– Cosa stai leggendo?
– I Pensieri di Pascal.
– Come mai?
– Mi sembrano attuali.
– In che senso?
– Pascal distingue due modi di conoscere: l’esprit de géométrie, cioè il ragionamento dimostrativo, e l’esprit de finesse, cioè l’intuizione che coglie l’essenziale a partire dall’esperienza interiore. Scrive: «Le cœur a ses raisons que la raison ne connaît point» (Il cuore ha le sue ragioni che la ragione non conosce).
– Quindi cuore contro ragione?
– No. Per Pascal le due forme di conoscenza si completano. Il problema nasce quando ci si affida solo all’esprit de géométrie, cioè alla logica calcolante, dimenticando quella conoscenza che passa per l’interiorità, i sentimenti, per la dimensione spirituale. Riflessioni molto interessanti in quest’epoca caratterizzata dall’intelligenza artificiale.
-Cosa c’entra l’intelligenza artificiale?
– ChatGPT funziona solo con l’esprit de géométrie: calcoli, pattern, statistiche. L’esprit de finesse invece gli è precluso, perché richiede un “sé” che viva esperienze, e questo l’IA non ce l’ha.
– Non potrebbe simulare anche quello?
– Simulare sì, vivere no. Ti può dire: «scusa, ho sbagliato», ma non prova nulla. È un attore che recita la parte. Se sbagli tu, invece, ti tormenti per ore, magari ti passa l’appetito e non dormi la notte. Una macchina non conosce nulla di tutto questo.
-Manca l’autocoscienza.
– Esatto. Senza autocoscienza non c’è esperienza interiore e senza esperienza interiore non può esserci esprit de finesse. L’IA registra, rappresenta, ma non sente. Io posso misurare il tuo battito cardiaco quando sei ansioso o il tremore della voce quando hai paura, ma non posso tradurre in dati la sensazione unica che provi quando t’innamori. Ci sono esperienze umane che non possono essere ridotte a dati da trasmettere agli algoritmi.

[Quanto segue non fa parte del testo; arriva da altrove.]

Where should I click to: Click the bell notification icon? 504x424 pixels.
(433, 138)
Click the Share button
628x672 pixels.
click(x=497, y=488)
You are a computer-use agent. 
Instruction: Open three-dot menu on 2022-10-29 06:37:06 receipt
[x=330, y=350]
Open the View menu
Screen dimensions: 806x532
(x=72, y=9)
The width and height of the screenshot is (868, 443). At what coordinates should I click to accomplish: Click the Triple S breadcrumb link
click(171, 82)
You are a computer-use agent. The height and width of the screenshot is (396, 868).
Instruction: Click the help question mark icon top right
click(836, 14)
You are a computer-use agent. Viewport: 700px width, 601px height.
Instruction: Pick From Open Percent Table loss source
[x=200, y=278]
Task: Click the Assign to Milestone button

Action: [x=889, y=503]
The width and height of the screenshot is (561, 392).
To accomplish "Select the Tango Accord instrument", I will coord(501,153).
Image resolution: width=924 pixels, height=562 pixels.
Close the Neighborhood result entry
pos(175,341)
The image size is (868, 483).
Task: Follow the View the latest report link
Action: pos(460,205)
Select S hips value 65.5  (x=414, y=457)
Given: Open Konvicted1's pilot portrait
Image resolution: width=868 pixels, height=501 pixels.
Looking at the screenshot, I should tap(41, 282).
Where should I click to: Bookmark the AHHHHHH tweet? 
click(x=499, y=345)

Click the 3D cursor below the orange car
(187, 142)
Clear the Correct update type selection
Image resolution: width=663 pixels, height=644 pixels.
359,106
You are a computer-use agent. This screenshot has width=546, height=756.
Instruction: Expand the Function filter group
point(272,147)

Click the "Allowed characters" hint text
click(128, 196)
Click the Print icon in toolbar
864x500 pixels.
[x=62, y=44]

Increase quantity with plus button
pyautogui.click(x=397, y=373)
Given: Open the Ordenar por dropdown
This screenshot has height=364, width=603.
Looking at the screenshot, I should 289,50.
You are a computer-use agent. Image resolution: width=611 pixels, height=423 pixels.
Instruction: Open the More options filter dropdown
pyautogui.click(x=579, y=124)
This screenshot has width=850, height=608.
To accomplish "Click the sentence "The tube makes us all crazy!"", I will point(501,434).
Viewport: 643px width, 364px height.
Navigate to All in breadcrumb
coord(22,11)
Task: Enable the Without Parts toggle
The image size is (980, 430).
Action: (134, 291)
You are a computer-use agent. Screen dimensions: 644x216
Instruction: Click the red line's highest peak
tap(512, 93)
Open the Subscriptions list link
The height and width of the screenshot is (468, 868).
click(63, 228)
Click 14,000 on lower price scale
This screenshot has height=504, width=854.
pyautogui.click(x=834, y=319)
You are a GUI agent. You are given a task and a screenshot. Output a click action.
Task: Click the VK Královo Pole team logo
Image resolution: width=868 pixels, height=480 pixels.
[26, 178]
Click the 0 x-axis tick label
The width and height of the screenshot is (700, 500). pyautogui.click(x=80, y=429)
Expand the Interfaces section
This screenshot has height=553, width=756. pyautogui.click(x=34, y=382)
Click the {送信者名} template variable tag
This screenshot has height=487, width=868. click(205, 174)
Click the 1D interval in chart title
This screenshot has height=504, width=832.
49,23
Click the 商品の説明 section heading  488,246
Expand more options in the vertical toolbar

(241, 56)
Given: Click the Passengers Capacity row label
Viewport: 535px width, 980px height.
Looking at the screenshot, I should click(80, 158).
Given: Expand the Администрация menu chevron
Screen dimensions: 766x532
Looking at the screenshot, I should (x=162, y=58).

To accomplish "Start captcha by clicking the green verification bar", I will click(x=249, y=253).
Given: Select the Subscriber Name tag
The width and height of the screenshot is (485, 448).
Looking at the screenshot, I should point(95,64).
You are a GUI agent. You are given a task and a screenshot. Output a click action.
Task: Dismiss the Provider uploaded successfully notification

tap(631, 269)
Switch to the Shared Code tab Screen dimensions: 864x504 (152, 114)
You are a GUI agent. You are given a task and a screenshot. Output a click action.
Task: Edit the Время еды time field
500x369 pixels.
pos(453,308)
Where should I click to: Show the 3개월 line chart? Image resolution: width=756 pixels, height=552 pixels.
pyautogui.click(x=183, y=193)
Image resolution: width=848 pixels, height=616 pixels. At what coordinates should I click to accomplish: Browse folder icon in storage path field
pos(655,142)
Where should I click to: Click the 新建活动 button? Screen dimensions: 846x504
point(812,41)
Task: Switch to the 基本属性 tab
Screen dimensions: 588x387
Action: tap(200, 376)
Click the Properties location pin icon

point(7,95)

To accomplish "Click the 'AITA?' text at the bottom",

-Però non tutti danno importanza a questa dimensione spirituale di cui parla Pascal.
– È vero. Lo so. In lui l’esprit de finesse è legato a Dio, alla religione, ma credo che abbia valore anche per chi non crede. È un richiamo a non ridurre l’uomo a pura ragione calcolante. Scrive Chiara Giaccardi : “E lo spirito non è una dimensione a sé, incorporea e aleatoria, ma il soffio che permea la vita e la rende viva, che rende il pensiero libero e le relazioni capaci di sottrarsi alla logica dell’utile e del dominio. È significativo che Paul Valery, parlando della crisi dello spirito nell’Europa del dopoguerra, utilizzasse la parola esprit sia nel senso di spirito che nel senso di intelligenza. Quell’intelligenza capace di cogliere anche l’invisibile, quell’esprit de finesse di cui ha scritto Pascal, senza coltivare il quale la generazione B sarà anche la prima che rischia di essere totalmente eterodiretta da quella mirabile opera dell’uomo che, senza essere considerata come tale, diventerà onnicomprensiva e totalizzante.” (clicca qui)
Chi usa ChatGPT deve essere consapevole che le sue risposte possono essere utili, stimolanti, gli errori che commette dovuti alle sue caratteristiche strutturali possono diminuire, ma rimangono solo un tessuto di pattern statistici, non un ragionamento vissuto; chatGPT non ha un cuore che pulsa. Se ci abituiamo a trattare l’intelligenza artificiale come un essere vivente, rischiamo di dimenticare che a essere vivi e ad avere un cuore siamo noi.


Ma siamo proprio sicuri di averlo anche noi, questo “cuore”? Non è che siamo un groviglio di algoritmi che si illudono di avere dentro chissà cosa, tipo la famosa, misteriosa, inafferrabile, inesplicabile anima?
per ora non so – cosa sia l’intelligenza, cosa sia la creatività, sia scientifica che artistica, non è molto chiaro. Chiaro è che AI non ce l’ha
Un cuore ce l’abbiamo. A volte batte più forte, quando ci si emoziona. Quando smette di battere chissà…. Pascal aveva formulato una scommessa. ChatGPT di certo è senza cuore.